Stored items:
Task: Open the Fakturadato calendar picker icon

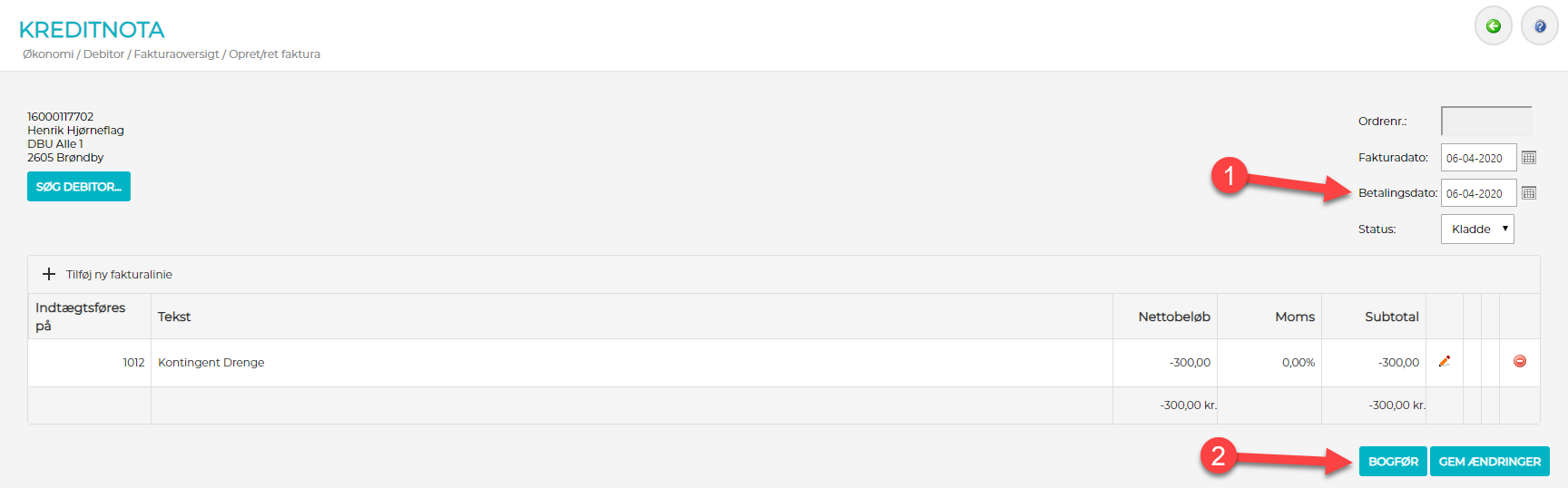Action: point(1529,158)
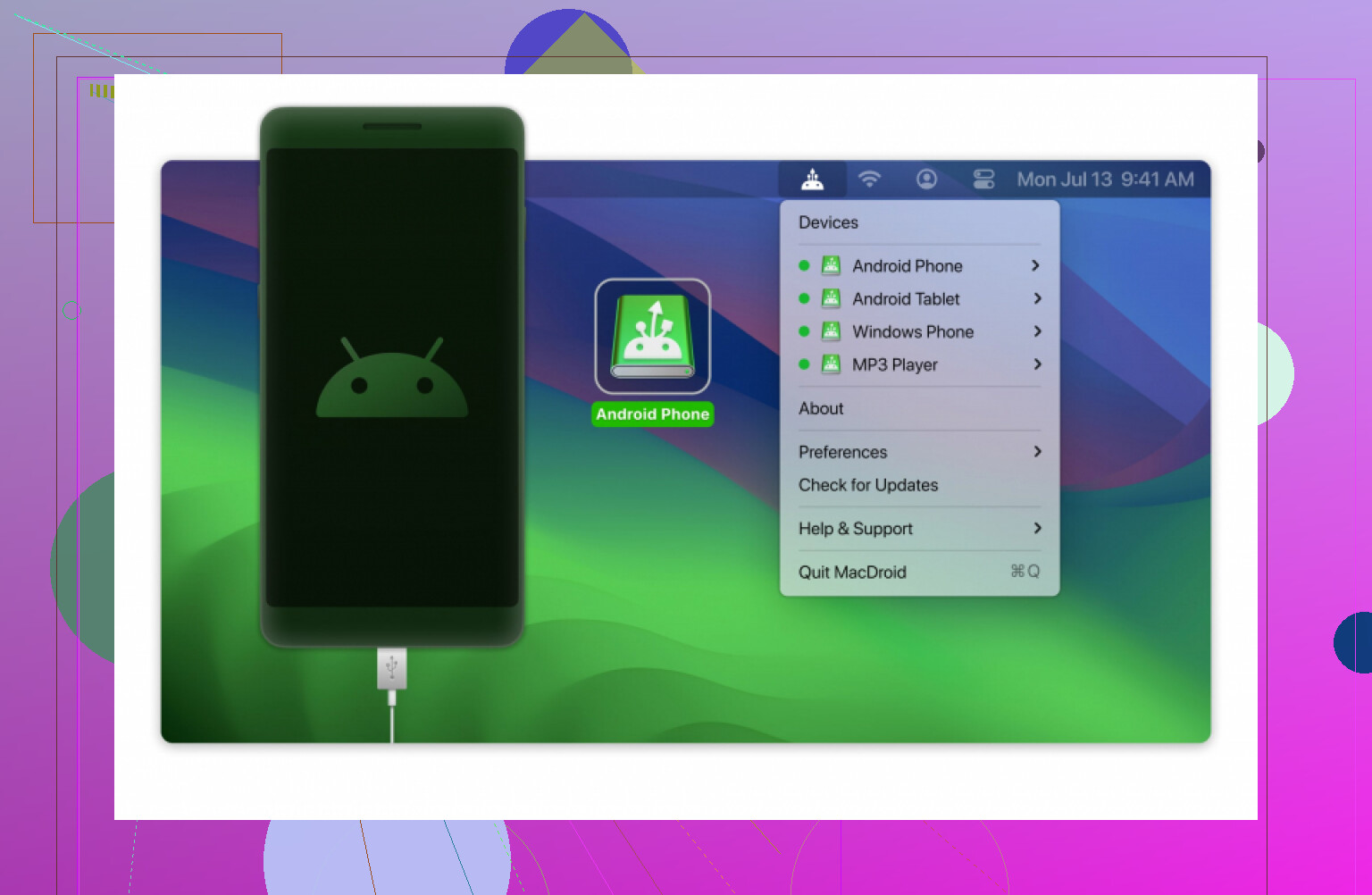The image size is (1372, 895).
Task: Click the date and time in menu bar
Action: tap(1105, 180)
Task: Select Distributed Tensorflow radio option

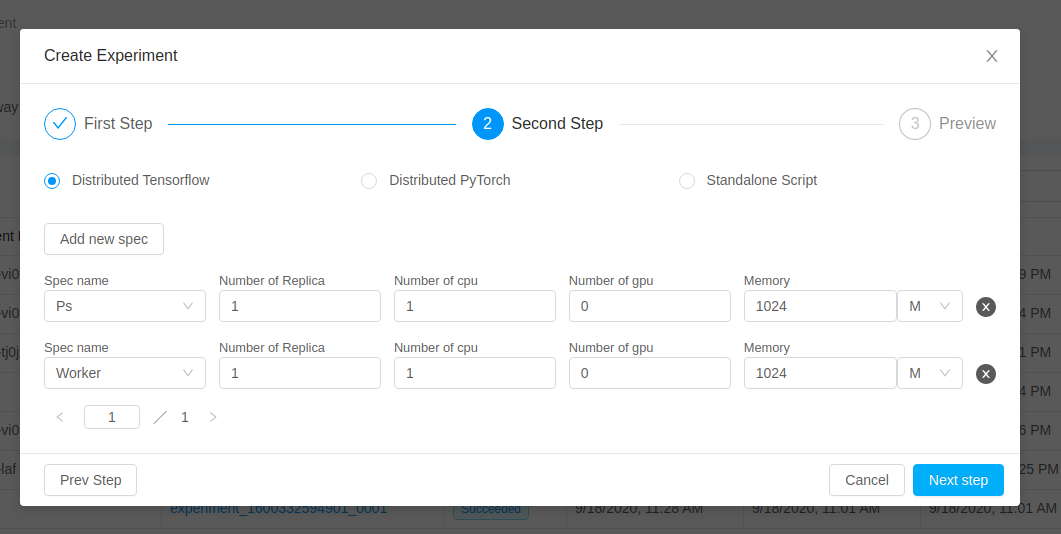Action: (52, 181)

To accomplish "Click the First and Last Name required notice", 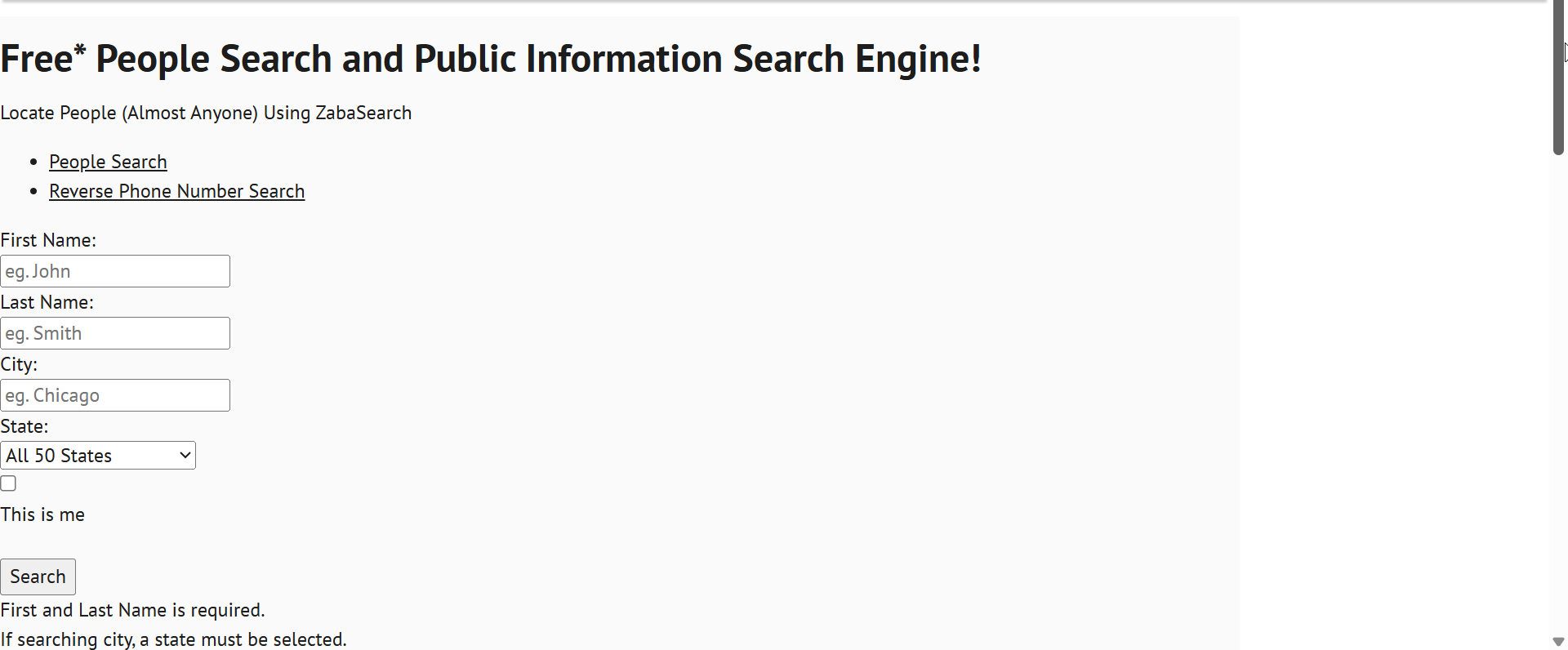I will 132,610.
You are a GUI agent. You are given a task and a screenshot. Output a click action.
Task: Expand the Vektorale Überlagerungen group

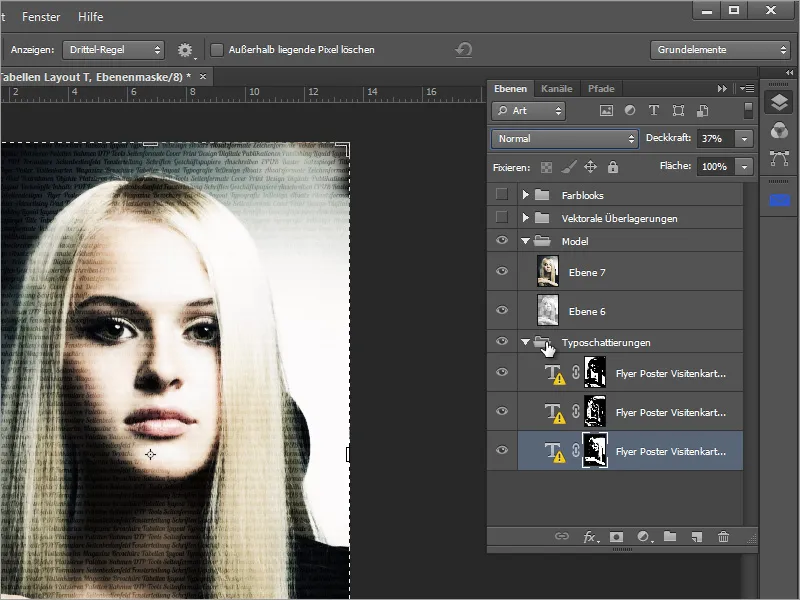pos(525,218)
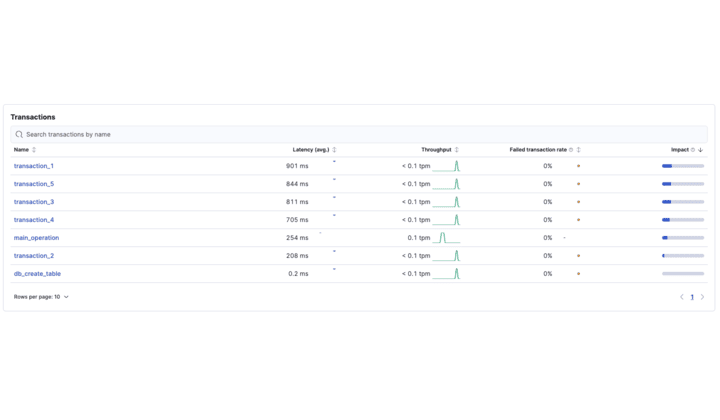Image resolution: width=720 pixels, height=420 pixels.
Task: Toggle Impact descending sort arrow
Action: [700, 150]
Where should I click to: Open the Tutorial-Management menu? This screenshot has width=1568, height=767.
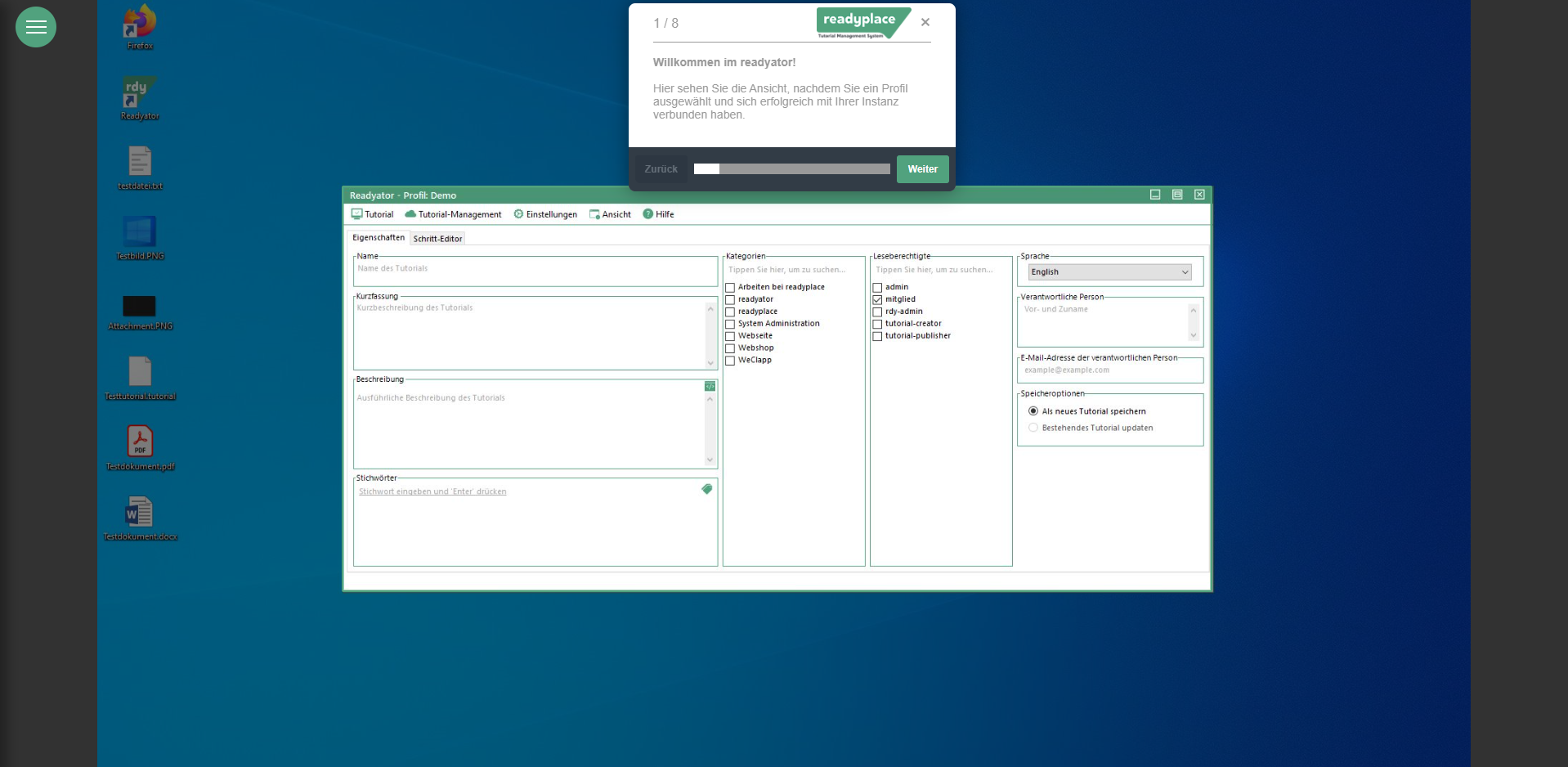pos(454,214)
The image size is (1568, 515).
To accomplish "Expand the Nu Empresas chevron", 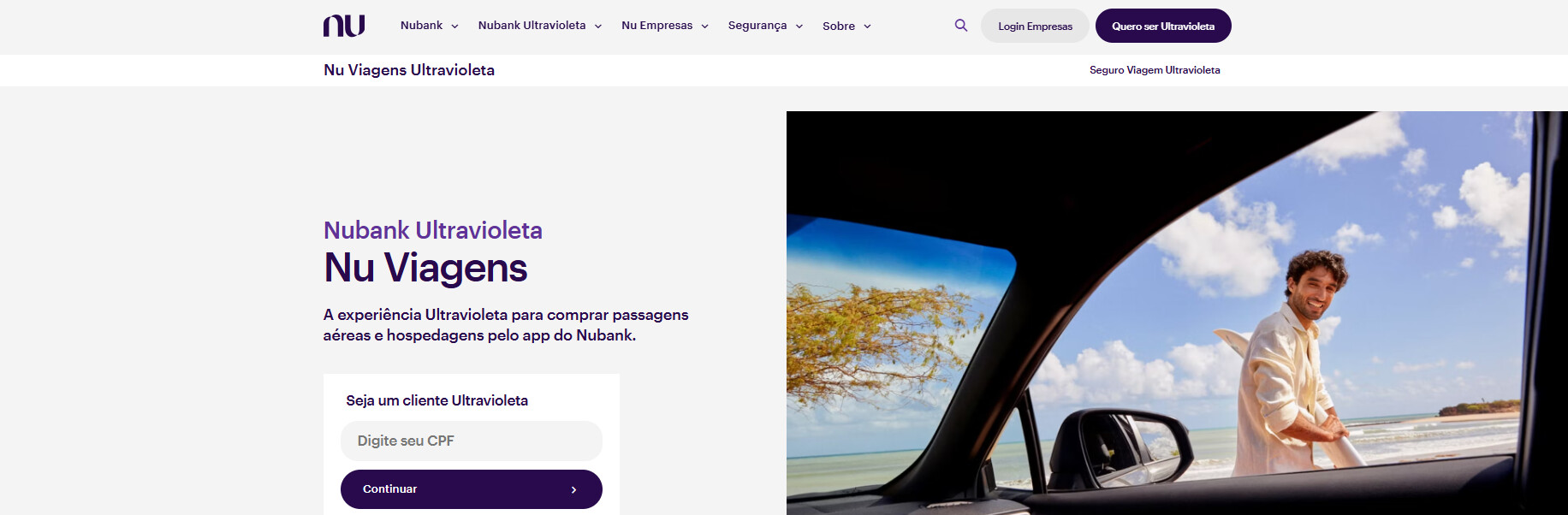I will click(x=705, y=27).
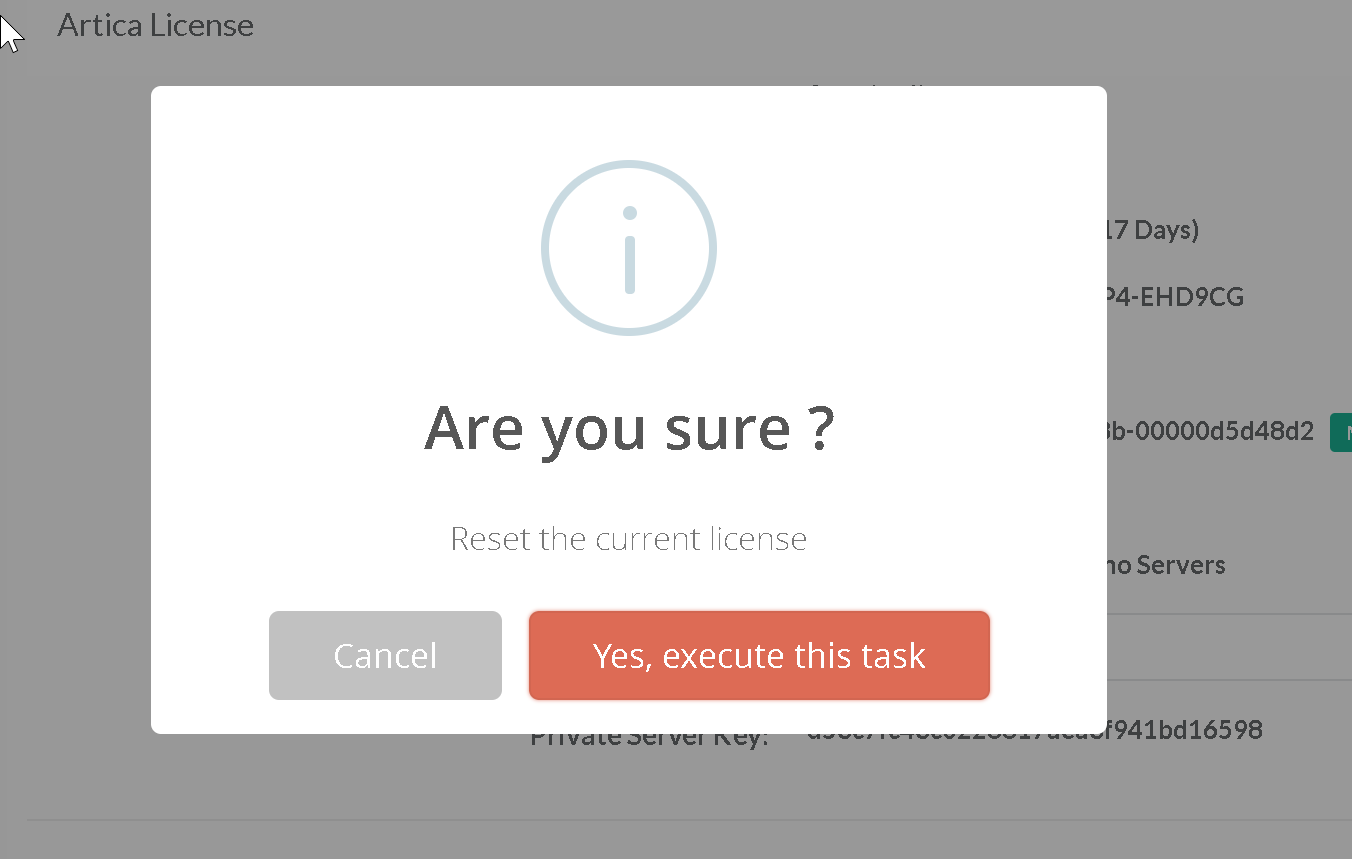The image size is (1352, 859).
Task: Click the circled info icon
Action: 629,248
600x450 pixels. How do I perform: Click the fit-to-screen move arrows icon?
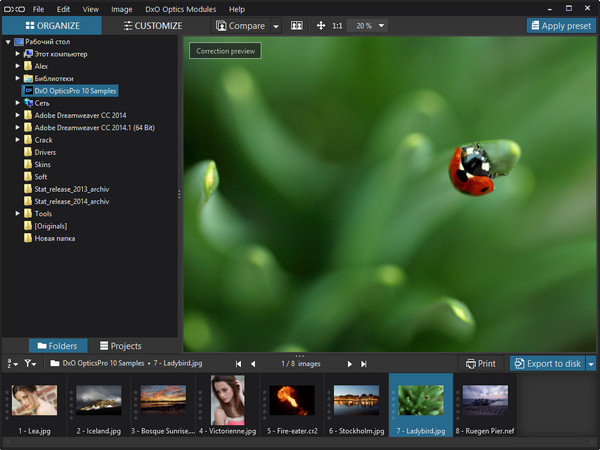coord(320,25)
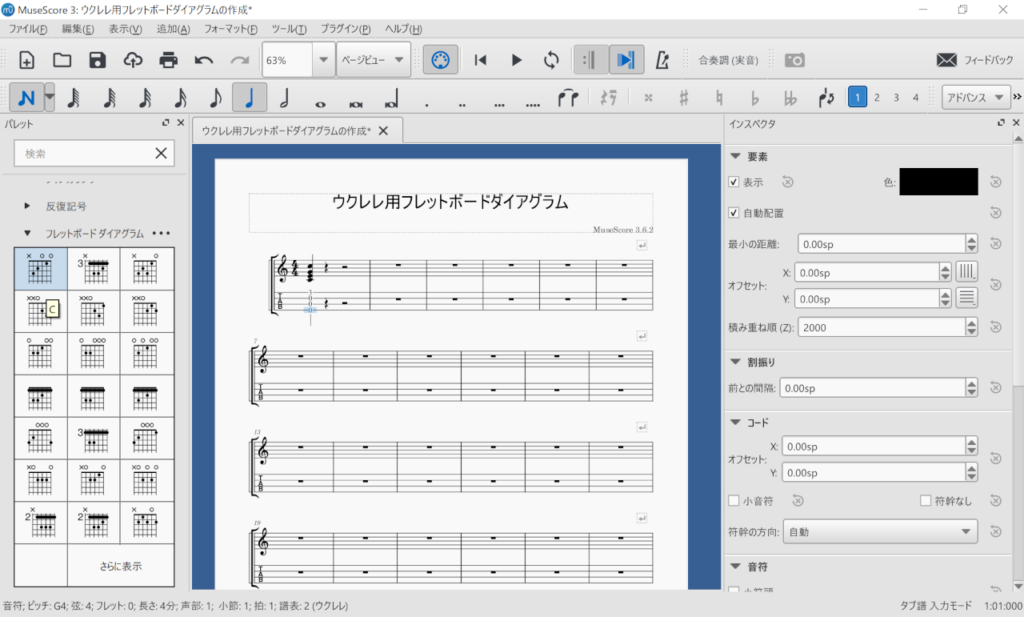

TASK: Copy exactly the lines from the line containing "600x450 pixels. How" through the last line of the records, both included, and omit every picture.

WORKED SOLUTION:
600x450 pixels. How do I perform: Click the fit-to-screen move arrows icon?
coord(320,25)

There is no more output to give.